§ WHAT YOU WILL DO: In the entries below, find the line with "Open the Firewall section icon" and transcribe it and every line after it exactly, through the last line, without pictures.

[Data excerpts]
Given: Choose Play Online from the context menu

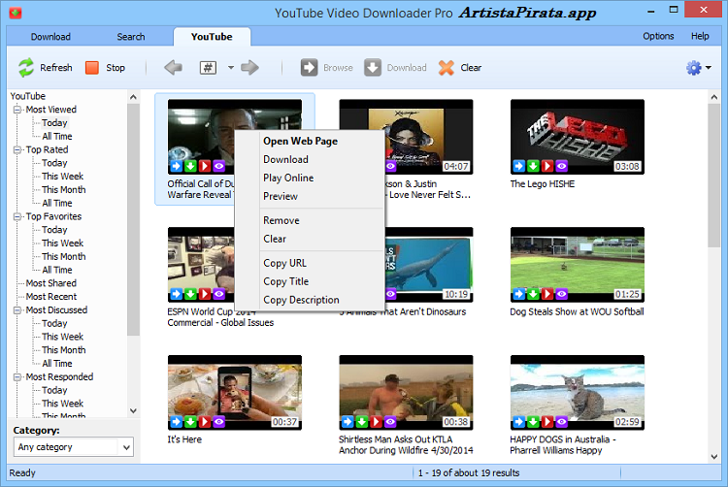Looking at the screenshot, I should point(288,178).
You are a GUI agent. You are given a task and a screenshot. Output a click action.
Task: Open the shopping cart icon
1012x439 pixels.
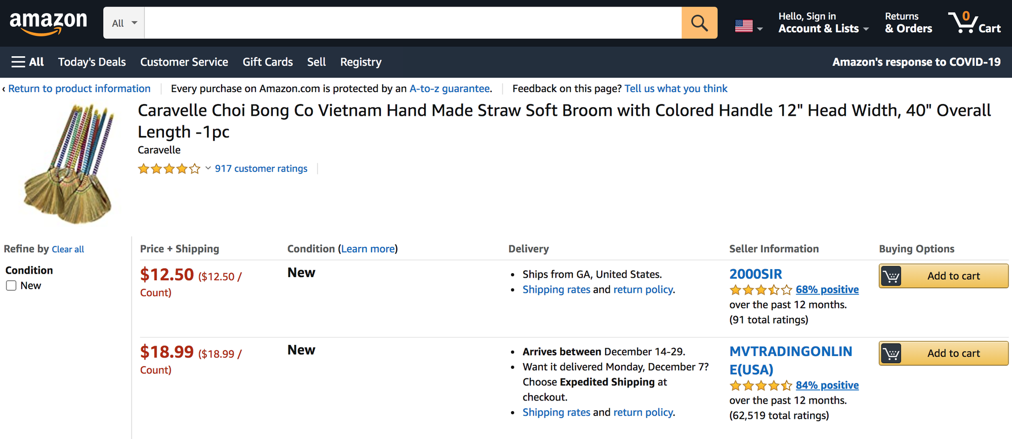coord(963,23)
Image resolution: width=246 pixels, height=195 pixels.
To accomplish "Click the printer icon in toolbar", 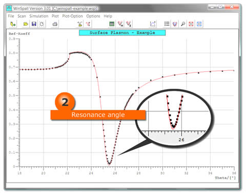I will (55, 24).
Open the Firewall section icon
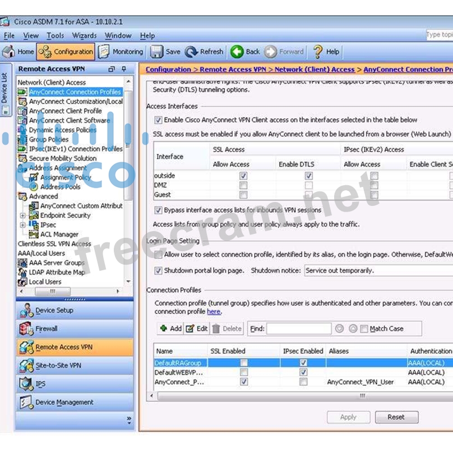The image size is (453, 451). tap(26, 328)
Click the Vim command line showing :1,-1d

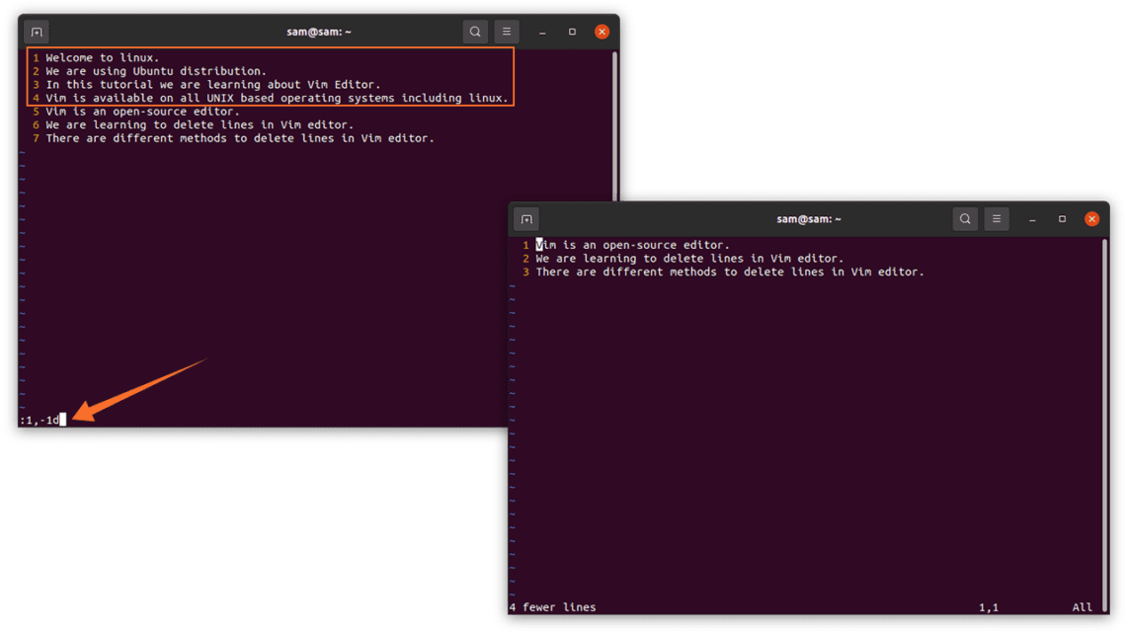[40, 418]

§ TASK ANSWER:
Open the Firewall section icon
The image size is (453, 451). tap(26, 328)
Click the Vim command line showing :1,-1d

[40, 418]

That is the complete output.